How to use HttpClient when using an SSL certificate, no matter how "bad" it is
The web crawler I am using Apache's HttpClient is only crawling public data.
I would like it to be able to crawl a website with an invalid certificate, no matter how invalid.
My crawler does not pass any usernames, passwords etc. and no sensitive data is sent or received.
For this use case, I would scrape http
the site's version if it exists, but sometimes it certainly isn't.
How can this be done with Apache's HttpClient ?
I tried this one like some suggested , but they still fail with some invalid certificates, for example:
failed for url:https://dh480.badssl.com/, reason:java.lang.RuntimeException: Could not generate DH keypair
failed for url:https://null.badssl.com/, reason:Received fatal alert: handshake_failure
failed for url:https://rc4-md5.badssl.com/, reason:Received fatal alert: handshake_failure
failed for url:https://rc4.badssl.com/, reason:Received fatal alert: handshake_failure
failed for url:https://superfish.badssl.com/, reason:Connection reset
Note that I tried this with my $JAVA_HOME/jre/lib/security/java.security
files jdk.tls.disabledAlgorithms
set to None to ensure this wasn't an issue, I still get glitches like the above.
Short answer to your question, which is to specifically trust all certificates, would use TrustAllStrategy , doing something like this:
SSLContextBuilder sslContextBuilder = new SSLContextBuilder();
sslContextBuilder.loadTrustMaterial(null, new TrustAllStrategy());
SSLConnectionSocketFactory socketFactory = new SSLConnectionSocketFactory(
sslContextBuilder.build());
CloseableHttpClient httpclient = HttpClients.custom().setSSLSocketFactory(
socketFactory).build();
But... an invalid certificate might not be your main problem. A handshake_failure can happen for a number of reasons, but in my experience it's usually due to an SSL/TLS version mismatch or a cipher suite negotiation failure. It doesn't mean that the SSL certificate is "bad", it's just a mismatch between the server and the client. You can clearly see the handshake using a tool like Wireshark (no more on that )
While Wireshark can greatly see its failures, it won't help you come up with a solution. Whenever I've walked about in the past, I've debugged handshake_failures and found this tool especially useful: https://testssl.sh/
You can point this script at any down site to learn more about what protocols are available on the target and what your client needs to support in order to establish a successful handshake. It will also print information about the certificate.
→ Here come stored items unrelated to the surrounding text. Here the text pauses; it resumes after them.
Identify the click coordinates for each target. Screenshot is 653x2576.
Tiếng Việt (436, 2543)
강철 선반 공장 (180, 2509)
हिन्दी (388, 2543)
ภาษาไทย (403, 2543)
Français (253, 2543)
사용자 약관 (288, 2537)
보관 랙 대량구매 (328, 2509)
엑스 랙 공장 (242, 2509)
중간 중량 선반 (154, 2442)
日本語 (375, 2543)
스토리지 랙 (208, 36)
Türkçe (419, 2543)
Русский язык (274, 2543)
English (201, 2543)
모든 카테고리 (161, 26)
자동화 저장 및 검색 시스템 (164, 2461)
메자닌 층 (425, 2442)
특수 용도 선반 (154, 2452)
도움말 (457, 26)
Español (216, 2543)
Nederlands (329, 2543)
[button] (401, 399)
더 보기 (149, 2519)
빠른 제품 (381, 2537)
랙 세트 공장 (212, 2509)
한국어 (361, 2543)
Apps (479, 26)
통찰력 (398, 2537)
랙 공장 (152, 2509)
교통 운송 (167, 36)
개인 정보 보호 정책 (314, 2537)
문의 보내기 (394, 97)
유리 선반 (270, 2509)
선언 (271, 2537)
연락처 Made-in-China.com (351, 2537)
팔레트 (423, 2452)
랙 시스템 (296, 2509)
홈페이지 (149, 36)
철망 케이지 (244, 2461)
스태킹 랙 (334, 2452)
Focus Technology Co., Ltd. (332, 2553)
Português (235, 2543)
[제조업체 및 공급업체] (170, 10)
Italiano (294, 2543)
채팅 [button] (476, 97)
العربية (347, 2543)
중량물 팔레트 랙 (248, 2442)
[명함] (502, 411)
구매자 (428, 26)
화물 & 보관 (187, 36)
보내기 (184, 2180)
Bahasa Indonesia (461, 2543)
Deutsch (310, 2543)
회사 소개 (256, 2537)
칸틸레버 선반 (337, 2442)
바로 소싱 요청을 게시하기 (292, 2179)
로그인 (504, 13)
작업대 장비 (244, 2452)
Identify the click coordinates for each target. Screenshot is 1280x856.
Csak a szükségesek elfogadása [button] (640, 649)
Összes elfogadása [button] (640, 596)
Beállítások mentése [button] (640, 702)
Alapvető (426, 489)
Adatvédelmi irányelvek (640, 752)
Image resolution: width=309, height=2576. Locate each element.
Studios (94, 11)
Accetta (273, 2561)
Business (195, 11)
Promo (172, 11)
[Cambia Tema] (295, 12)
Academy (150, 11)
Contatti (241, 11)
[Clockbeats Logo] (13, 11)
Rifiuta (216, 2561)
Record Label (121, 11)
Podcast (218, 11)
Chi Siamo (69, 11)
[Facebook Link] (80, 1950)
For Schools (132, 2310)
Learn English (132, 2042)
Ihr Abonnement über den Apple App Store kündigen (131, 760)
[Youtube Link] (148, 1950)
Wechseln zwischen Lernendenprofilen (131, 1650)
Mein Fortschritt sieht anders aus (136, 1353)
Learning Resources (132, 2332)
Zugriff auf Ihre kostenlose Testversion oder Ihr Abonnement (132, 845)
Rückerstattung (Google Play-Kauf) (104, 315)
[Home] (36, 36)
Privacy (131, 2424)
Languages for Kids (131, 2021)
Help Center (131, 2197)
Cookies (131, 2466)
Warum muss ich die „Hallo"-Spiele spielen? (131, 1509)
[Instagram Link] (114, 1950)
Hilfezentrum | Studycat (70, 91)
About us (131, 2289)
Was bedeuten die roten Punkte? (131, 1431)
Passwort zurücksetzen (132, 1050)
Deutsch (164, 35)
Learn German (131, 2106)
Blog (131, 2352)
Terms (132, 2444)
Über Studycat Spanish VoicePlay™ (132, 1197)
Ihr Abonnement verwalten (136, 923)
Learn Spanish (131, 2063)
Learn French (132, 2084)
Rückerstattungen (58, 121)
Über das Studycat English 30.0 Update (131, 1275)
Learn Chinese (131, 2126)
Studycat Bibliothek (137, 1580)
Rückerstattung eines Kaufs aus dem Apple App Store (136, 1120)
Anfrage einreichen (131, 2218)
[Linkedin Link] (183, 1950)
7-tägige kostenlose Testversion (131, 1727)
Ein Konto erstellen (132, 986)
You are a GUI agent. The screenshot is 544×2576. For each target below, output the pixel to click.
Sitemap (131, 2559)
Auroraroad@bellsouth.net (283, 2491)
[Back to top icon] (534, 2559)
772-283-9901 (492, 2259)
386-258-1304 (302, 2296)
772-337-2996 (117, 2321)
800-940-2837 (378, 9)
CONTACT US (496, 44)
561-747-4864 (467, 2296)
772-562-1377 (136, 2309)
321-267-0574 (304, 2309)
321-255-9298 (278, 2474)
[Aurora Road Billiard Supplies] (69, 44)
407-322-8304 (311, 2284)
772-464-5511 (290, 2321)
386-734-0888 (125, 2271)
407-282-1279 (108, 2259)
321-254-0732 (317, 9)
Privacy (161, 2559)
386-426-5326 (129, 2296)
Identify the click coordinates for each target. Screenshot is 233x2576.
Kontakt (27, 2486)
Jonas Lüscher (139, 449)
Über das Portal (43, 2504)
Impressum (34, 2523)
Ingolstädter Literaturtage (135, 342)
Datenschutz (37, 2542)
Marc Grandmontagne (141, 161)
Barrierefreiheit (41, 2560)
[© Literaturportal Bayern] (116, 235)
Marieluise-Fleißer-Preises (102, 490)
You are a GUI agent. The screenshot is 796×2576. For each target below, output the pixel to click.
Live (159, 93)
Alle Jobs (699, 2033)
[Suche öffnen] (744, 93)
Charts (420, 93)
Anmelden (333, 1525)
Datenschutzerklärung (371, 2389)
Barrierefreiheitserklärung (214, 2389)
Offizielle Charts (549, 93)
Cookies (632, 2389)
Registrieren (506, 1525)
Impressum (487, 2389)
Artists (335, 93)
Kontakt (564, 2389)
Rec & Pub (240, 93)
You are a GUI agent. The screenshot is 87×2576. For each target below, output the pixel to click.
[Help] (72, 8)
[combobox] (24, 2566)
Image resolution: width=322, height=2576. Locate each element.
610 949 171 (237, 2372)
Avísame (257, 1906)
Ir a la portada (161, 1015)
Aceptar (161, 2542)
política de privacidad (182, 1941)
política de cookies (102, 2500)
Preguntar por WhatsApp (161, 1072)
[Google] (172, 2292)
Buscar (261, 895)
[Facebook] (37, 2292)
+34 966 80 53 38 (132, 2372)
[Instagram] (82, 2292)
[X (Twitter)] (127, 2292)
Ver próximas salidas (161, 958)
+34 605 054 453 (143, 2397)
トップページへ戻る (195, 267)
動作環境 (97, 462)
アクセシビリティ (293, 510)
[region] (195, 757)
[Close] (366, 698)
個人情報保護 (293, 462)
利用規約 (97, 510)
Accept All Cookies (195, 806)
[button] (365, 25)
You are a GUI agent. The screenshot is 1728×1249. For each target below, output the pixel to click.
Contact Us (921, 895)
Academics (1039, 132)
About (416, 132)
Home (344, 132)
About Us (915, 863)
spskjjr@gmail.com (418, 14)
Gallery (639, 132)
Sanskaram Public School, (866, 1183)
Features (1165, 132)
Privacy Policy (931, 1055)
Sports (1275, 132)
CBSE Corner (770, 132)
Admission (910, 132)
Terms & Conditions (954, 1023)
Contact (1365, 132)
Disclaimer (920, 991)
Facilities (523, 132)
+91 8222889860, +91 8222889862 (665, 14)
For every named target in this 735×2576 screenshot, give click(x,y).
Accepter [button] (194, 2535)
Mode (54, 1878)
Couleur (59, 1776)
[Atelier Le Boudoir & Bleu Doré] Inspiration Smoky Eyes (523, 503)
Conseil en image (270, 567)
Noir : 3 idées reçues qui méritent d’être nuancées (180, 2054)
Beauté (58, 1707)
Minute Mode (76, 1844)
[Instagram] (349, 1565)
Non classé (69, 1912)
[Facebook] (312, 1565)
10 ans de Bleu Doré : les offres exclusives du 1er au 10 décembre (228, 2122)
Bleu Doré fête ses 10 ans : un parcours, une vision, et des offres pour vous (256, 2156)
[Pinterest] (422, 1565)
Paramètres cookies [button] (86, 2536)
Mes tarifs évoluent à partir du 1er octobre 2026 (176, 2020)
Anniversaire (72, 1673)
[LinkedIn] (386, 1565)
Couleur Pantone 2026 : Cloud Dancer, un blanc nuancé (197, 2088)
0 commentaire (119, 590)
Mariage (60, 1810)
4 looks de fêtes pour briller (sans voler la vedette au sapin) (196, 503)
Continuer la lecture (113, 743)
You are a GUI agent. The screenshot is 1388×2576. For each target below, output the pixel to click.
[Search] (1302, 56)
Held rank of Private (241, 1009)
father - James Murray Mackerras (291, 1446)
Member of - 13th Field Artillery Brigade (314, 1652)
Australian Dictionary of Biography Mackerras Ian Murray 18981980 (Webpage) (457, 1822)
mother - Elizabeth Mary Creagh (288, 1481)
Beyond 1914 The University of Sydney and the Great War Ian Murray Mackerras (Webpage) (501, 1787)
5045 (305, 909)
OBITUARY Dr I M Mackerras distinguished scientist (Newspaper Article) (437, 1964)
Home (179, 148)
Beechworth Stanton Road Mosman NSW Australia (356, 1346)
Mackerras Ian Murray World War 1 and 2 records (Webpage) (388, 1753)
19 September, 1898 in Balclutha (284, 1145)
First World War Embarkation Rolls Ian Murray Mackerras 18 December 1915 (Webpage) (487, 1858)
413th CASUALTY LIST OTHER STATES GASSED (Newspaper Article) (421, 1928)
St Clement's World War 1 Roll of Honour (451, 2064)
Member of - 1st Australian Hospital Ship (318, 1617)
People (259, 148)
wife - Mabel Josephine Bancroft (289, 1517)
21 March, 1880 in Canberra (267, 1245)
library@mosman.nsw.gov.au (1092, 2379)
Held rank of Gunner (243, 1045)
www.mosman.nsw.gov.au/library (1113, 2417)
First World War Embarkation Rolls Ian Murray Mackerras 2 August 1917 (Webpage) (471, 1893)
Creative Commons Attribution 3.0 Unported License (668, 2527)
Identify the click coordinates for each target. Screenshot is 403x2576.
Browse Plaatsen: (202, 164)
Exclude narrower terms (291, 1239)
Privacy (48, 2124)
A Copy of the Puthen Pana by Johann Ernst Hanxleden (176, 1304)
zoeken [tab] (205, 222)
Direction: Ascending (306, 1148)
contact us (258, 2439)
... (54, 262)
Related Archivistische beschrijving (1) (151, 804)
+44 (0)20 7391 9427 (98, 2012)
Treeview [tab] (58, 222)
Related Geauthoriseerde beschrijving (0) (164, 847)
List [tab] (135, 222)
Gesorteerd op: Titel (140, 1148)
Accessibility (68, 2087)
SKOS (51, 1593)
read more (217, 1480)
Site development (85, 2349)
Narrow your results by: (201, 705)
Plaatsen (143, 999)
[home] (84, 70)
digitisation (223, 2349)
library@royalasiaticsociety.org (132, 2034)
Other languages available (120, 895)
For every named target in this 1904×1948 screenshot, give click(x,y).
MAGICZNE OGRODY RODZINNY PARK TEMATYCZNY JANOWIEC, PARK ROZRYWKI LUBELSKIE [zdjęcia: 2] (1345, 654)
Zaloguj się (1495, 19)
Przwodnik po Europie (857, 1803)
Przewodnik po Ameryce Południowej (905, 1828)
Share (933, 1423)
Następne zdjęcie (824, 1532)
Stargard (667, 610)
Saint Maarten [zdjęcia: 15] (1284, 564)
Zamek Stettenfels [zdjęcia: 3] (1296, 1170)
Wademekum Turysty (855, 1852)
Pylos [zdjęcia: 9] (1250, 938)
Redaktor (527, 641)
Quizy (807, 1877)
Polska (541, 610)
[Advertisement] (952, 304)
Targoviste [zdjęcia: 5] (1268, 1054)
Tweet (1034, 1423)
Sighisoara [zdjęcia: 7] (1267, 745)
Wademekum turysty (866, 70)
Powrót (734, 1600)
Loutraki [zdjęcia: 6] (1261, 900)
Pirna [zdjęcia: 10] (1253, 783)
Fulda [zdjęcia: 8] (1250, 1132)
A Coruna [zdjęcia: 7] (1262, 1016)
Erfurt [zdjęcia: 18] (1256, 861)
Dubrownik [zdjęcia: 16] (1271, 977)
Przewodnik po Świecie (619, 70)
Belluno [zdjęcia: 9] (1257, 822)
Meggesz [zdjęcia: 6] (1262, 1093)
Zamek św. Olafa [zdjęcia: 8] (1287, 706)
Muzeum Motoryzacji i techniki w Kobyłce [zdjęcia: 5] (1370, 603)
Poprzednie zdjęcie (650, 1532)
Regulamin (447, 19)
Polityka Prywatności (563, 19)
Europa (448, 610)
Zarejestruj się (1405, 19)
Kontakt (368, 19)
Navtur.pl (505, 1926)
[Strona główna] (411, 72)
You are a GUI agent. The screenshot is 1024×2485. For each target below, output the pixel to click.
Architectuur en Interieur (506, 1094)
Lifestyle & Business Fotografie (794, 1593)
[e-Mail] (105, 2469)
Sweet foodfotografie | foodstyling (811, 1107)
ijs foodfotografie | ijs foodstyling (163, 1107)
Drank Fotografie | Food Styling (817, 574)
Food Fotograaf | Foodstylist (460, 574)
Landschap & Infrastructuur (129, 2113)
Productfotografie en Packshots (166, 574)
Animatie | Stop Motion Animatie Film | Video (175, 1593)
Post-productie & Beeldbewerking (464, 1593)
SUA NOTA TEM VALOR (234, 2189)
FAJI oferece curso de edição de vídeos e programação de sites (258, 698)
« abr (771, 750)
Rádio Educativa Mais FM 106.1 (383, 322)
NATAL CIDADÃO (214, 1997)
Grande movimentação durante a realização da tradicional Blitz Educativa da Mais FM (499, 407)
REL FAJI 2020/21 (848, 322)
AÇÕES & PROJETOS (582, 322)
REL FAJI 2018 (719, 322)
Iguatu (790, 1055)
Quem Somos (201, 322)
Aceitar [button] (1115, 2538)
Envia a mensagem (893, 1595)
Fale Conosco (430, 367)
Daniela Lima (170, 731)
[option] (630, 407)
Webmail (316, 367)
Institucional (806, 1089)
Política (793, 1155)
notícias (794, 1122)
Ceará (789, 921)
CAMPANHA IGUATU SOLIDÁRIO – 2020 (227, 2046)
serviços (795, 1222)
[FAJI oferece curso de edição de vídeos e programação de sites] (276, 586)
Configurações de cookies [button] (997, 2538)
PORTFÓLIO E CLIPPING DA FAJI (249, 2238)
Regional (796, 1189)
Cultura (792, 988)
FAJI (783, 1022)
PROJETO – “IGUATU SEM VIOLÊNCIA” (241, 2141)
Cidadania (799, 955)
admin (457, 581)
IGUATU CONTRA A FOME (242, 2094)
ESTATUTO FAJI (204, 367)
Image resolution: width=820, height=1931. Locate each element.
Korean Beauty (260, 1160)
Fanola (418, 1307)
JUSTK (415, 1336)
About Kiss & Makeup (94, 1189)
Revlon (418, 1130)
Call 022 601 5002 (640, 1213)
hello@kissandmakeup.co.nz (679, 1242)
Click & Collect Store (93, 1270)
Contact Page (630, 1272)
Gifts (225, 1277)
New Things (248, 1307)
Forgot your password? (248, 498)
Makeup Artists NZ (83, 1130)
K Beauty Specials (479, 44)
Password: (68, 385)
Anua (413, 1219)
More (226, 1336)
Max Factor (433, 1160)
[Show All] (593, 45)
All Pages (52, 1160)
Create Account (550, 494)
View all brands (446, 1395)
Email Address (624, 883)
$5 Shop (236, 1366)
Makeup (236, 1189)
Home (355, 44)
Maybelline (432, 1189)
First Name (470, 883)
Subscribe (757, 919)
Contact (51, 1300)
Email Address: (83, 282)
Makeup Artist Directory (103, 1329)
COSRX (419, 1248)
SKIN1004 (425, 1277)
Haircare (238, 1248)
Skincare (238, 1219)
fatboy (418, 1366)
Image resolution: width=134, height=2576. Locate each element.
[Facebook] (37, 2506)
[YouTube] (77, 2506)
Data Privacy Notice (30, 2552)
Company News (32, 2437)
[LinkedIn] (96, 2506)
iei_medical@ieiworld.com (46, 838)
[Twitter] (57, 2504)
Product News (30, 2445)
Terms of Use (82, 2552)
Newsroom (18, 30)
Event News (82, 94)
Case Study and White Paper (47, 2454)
For example (showing only the part of the output of 2 testssl.sh):
./testssl.sh www.google.com
....
Testing protocols (via sockets except TLS 1.2, SPDY+HTTP2)
SSLv2 not offered (OK)
SSLv3 not offered (OK)
TLS 1 offered
TLS 1.1 offered
TLS 1.2 offered (OK)
....
Server Certificate #1
Signature Algorithm SHA256 with RSA
Server key size RSA 2048 bits
Common Name (CN) "www.google.com"
subjectAltName (SAN) "www.google.com"
Issuer "Google Internet Authority G3" ("Google Trust Services" from "US")
Trust (hostname) Ok via SAN and CN (works w/o SNI)
Chain of trust "/etc/*.pem" cannot be found / not readable
Certificate Expiration expires < 60 days (58) (2018-10-30 06:14 --> 2019-01-22 06:14 -0700)
....
Testing all 102 locally available ciphers against the server, ordered by encryption strength
(Your /usr/bin/openssl cannot show DH/ECDH bits)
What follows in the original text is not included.